La lezione di tutto questo è chiara: l’attuale epidemia non avrà, in quanto tale, in quanto epidemia, conseguenze politiche rilevanti in un paese come la Francia. Anche supponendo che la nostra borghesia pensi, di fronte al sorgere di lamentele informi e di slogan incoerenti ma diffusi, che sia giunto il momento di sbarazzarsi di Macron, ciò non rappresenterà assolutamente un cambiamento degno di nota. I candidati “politicamente corretti” sono già dietro le quinte, così come i fautori delle forme più ammuffite di un “nazionalismo” obsoleto e ripugnante.

Quanto a noi, che desideriamo un cambiamento reale nei dati politici di questo Paese, dobbiamo approfittare dell’intermezzo epidemico, e persino del – necessario – confinamento, per lavorare a delle nuove figure della politica, al progetto di luoghi politici nuovi e al progresso transnazionale di una terza tappa del comunismo dopo quella, brillante, della sua invenzione e quella interessante, ma infine sconfitta, della sua sperimentazione statale.

Bisognerà altresì passare per una critica serrata dell’idea per cui dei fenomeni come un’epidemia aprano di per sé stessi ad alcunché di politicamente innovativo. Oltre alla trasmissione generale di dati scientifici sull’epidemia, solamente delle nuove affermazioni e convinzioni su ospedali e sanità pubblica, scuole e istruzione egualitaria, assistenza agli anziani e altre questioni simili manterranno la loro forza politica. Sono le sole che potranno eventualmente essere collegate a un bilancio delle pericolose debolezze messe in luce dalla situazione attuale.
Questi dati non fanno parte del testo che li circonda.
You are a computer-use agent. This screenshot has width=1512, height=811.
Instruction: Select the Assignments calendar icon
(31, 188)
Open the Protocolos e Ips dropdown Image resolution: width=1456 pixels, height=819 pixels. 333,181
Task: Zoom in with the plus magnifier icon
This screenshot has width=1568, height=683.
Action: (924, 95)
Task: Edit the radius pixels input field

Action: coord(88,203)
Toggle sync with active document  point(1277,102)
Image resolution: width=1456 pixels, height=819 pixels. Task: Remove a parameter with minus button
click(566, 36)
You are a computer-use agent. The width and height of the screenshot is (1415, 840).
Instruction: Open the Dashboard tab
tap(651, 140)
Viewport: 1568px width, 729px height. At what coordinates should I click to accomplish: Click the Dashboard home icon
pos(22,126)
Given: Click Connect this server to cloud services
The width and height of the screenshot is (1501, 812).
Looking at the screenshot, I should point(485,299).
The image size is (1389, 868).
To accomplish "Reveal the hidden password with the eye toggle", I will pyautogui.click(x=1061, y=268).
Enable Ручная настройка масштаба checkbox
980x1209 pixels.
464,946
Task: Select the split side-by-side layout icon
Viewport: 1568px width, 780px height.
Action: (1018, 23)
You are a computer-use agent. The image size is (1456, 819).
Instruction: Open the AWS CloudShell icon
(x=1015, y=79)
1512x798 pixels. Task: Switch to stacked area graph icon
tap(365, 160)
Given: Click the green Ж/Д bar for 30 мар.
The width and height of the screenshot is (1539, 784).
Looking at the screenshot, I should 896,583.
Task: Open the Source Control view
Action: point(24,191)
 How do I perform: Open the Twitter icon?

Per inciso, si evidenzierà coraggiosamente, pubblicamente, che i cosiddetti “social network” – oltre a ingrassare i più grandi miliardari del momento – dimostrano ancora una volta di essere prima di tutto un luogo dove si diffondono sfacciate paralisi mentali, voci indiscriminate, la scoperta di “novità” antidiluviane, quando non un oscurantismo fascistizzante.

Diamo credito, anche e soprattutto mentre siamo confinati, solo alle verità controllabili della scienza e alle prospettive fondate di una nuova politica, delle sue sperimentazioni localizzate e del suo obiettivo strategico.